> [ACTION ITEM]: With the line containing "Task: Open the @korvaxvexer mention link" as the starting point, output every line of the data below through its final line, character for character.

____

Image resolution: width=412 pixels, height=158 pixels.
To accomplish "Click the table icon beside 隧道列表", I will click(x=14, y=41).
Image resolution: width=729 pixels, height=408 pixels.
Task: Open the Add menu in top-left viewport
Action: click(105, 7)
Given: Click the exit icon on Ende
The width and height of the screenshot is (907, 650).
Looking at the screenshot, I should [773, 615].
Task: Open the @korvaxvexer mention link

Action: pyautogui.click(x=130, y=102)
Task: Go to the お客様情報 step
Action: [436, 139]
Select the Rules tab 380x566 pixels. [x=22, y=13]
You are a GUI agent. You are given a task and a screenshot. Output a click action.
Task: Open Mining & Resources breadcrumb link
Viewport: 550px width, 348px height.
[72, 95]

____

> [EXERCISE RESPONSE]:
Task: Open the @korvaxvexer mention link

Action: pyautogui.click(x=130, y=102)
Task: Go to the お客様情報 step
Action: [436, 139]
Select the Rules tab 380x566 pixels. [x=22, y=13]
You are a GUI agent. You are given a task and a screenshot. Output a click action.
Task: Open Mining & Resources breadcrumb link
Viewport: 550px width, 348px height.
[72, 95]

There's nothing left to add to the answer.